I am testing to see if I can import EDI demand into our upgraded 10.2 test environment. I believe I have the scheduled task set up properly to run every 30 minutes. It even tells me it has already run once since I’ve set it up:
Everything looks to be setup correctly for the schedule, but it looks as though you have not actually submitted a Task to that schedule. IF you look below, the schedule is expanded to show tasks. Once you do this, I think you will see the actually you want to see in the Task Agent.
PS - all those immediate run requests that have no tasks - you can delete them from the Agent.
After you’ve made the schedule, select it from the list on the process window. Don’t forget to check the recurring box if you want it to run more than just once. And I suggest adding a comment in the User Description
The “Last Run On” just means the last time the schedule fired. But since your’s has no tasks, it “fired” - doing nothing more than just setting the next run on date and time.
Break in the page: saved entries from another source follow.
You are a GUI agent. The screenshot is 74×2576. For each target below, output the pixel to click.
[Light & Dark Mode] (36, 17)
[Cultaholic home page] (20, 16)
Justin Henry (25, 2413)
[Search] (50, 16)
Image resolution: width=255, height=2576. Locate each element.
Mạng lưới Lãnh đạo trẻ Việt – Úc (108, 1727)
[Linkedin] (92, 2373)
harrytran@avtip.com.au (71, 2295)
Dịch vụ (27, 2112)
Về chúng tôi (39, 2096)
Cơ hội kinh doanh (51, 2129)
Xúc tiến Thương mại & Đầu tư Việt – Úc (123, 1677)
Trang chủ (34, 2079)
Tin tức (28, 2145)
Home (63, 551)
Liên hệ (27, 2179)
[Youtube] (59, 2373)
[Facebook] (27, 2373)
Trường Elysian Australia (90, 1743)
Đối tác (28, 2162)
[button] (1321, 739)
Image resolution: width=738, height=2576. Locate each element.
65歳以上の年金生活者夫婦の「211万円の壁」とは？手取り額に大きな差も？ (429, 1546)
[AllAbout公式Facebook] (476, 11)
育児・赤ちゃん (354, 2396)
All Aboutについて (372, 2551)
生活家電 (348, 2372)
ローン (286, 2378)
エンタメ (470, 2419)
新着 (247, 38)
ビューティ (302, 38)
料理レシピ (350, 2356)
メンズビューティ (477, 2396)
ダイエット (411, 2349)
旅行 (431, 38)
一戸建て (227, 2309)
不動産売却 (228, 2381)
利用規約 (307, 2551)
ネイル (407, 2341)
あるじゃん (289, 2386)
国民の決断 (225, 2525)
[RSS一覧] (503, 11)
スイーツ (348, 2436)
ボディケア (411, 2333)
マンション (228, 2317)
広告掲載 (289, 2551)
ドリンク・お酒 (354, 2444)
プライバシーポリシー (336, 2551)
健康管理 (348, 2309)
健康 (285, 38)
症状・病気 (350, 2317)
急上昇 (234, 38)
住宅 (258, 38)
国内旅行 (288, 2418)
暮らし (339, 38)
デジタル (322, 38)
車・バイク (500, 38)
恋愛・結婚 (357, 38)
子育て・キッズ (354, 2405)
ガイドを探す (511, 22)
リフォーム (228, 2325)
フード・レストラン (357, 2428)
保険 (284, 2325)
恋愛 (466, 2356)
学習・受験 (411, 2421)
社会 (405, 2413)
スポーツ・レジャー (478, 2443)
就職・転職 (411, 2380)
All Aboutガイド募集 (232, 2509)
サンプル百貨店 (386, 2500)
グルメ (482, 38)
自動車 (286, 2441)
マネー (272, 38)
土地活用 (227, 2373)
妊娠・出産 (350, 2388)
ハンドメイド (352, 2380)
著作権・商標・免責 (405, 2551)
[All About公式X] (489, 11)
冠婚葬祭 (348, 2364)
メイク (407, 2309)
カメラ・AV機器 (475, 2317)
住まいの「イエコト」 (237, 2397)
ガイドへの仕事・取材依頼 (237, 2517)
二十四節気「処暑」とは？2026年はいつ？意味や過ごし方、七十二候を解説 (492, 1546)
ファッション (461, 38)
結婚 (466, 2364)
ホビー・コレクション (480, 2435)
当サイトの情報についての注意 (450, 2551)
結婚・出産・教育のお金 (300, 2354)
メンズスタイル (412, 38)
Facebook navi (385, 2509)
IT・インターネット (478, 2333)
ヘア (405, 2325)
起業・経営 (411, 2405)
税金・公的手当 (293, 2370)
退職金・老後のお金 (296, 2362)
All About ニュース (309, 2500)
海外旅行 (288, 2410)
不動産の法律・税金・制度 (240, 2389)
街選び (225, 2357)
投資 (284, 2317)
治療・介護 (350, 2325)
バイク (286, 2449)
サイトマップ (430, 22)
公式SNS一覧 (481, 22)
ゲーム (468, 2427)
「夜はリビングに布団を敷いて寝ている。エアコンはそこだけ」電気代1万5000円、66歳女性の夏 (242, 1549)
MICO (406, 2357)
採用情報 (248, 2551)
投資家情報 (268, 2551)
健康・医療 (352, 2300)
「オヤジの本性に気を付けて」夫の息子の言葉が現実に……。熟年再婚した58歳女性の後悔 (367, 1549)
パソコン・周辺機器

I was just reading the Help entry for Import EDI Demand Process, and something doesn’t seem clear. Hopefully an expert will chime in on this…
The process can be configured for “Continuous running”, with a Processing delay. The help says:
Select the Continuous Processing check box if you want the Import EDI Demand Process to run continuously in the background, and enter the Continuous Processing Delay .
That seems like it only requires being submitted once (and not on a schedule). And would continue to run in the background (not sure how one would stop it).
Where as you scheduling it, would have it run at the scheduled time and then stop. And then not run again until the next scheduled time (30 minutes later) in your case.
I’d have though that you need to just submit the Import EDI Demand Process with:
Calvin - you could do it either way. Having it run every 30 minutes on an interval schedule is the same as continuous with a 30-min delay.
So yes, Continuous processing checked, set for 30 min, submit via ‘Now’ works, but ALSO submit via a 'Startup" schedule - that way it’ll get queued everytime the Task Agent restarts.
For EDI, I might do the continuous but on a 5 minute delay instead - so things come in almost in real time and the 30 minutes mark doesn’t accumulate a bunch of things that need to be processed. The more it queues, the more you have to fix if it messes up.
If you do a submit via “now” it will simply stay ‘active’ in System Monitor but only process on your interval. To turn it off, you cancel that task from System Monitor.
When you submit via ‘startup’, the task will not be submitted for processing until the schedule triggers. So anything you want to run all the time (eg - Global Alert processing, or Multi-company Synch, or Enterprise Configurator Direct Synch) needs to be submitted both ways.
Also be aware some processes have problems with Continuous Processing. Multi-Company Direct server process being one of those. I would try it both ways, but keep an eye on the Continuous if you decide on that method.